• TEXT:
☆ ☆ ☆ ☆ ☆

The Triumph of the Homework Police

I think parents helping with, managing, or even doing their kids homework is a big untold story of how many families cope today with keeping their kids “in the game” of conventional school. So when it at times crosses the line from parents helping to parents doing, is that cheating or is it just what you have to do sometimes to help your stressed out kid survive and navigate the institution? And doesn’t what seems to be a fairly common practice (at least around the circle of parents that I know) favor the kids who have parents that are academically talented, have the time to spend their evenings assisting their kids, and are driven by one reason or another to have their kids be judged as successful (rather than necessarily be successful) at school?

When I was in elementary school in the 1960s, we did not have a lot of homework, so I was blessed to have my afterschool time as my own, to do with as I pleased. I had time to read many wonderful books and pursue all the things of interest to me that I could not do at school. I don’t recall my parents ever being concerned about or managing my production of homework, though they would always help me if I explicitly asked them for help.

For example, when I did occasionally have a large written assignment to do, I would generally not want to do it, and would invariably put it off to the last moment. Then a day or two before the due date, I would start writing what I wanted to be a comprehensive, well-written report, but would realize that I had not left myself the time to make my wish a reality. My dad, the college English professor, would invariably see me struggling at the typewriter, and would volunteer to “help me” by writing some of the sections of my report and/or agreeing to “retype” (rewrite) my final draft. My dad assisted me in this way rather than by being the “homework police” like I and many of my parent peers would later be to our kids.

☆ ☆ ☆ ☆ ☆

• EXERCISES:
A. Repeat the part of the homework essay from "The Triumph of" to "successful) at school?", word for word.
B. Answer these questions about the homework essay:
(i) In what decade was the writer in elementary school?
(ii) What job did the writer's dad have?
(iii) What kind of school task would the writer put off to the last moment?

• LISTED ENTRIES:
☆ ☆ ☆ ☆ ☆

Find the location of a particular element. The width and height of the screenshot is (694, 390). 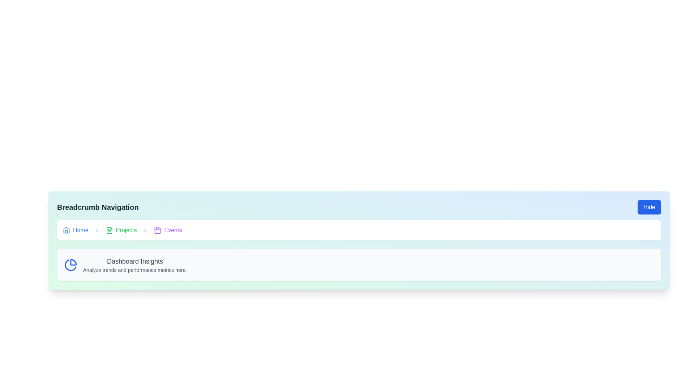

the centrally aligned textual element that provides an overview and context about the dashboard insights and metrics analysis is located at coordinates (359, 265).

☆ ☆ ☆ ☆ ☆

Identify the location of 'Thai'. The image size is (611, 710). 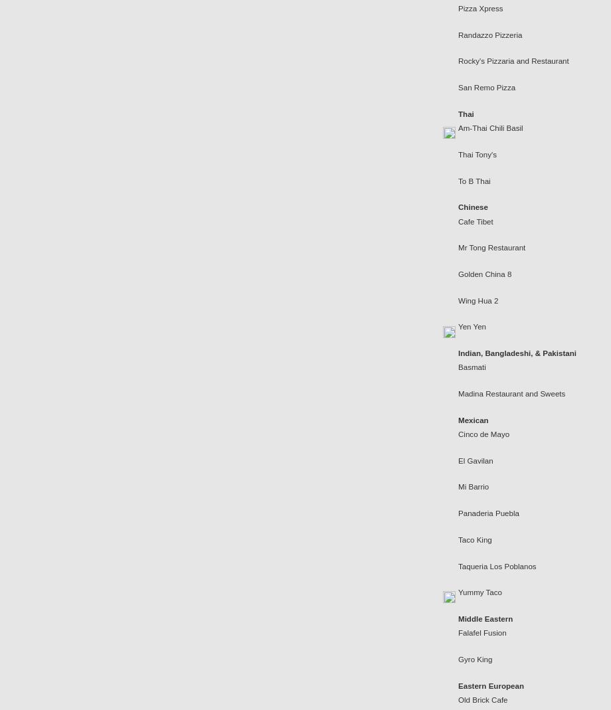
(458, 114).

☆ ☆ ☆ ☆ ☆

• EXERCISE RESPONSES:
A.
The Triumph of the Homework Police

I think parents helping with, managing, or even doing their kids homework is a big untold story of how many families cope today with keeping their kids “in the game” of conventional school. So when it at times crosses the line from parents helping to parents doing, is that cheating or is it just what you have to do sometimes to help your stressed out kid survive and navigate the institution? And doesn’t what seems to be a fairly common practice (at least around the circle of parents that I know) favor the kids who have parents that are academically talented, have the time to spend their evenings assisting their kids, and are driven by one reason or another to have their kids be judged as successful (rather than necessarily be successful) at school?

B.
(i) The 1960s.
(ii) He was a college English professor.
(iii) A large written assignment.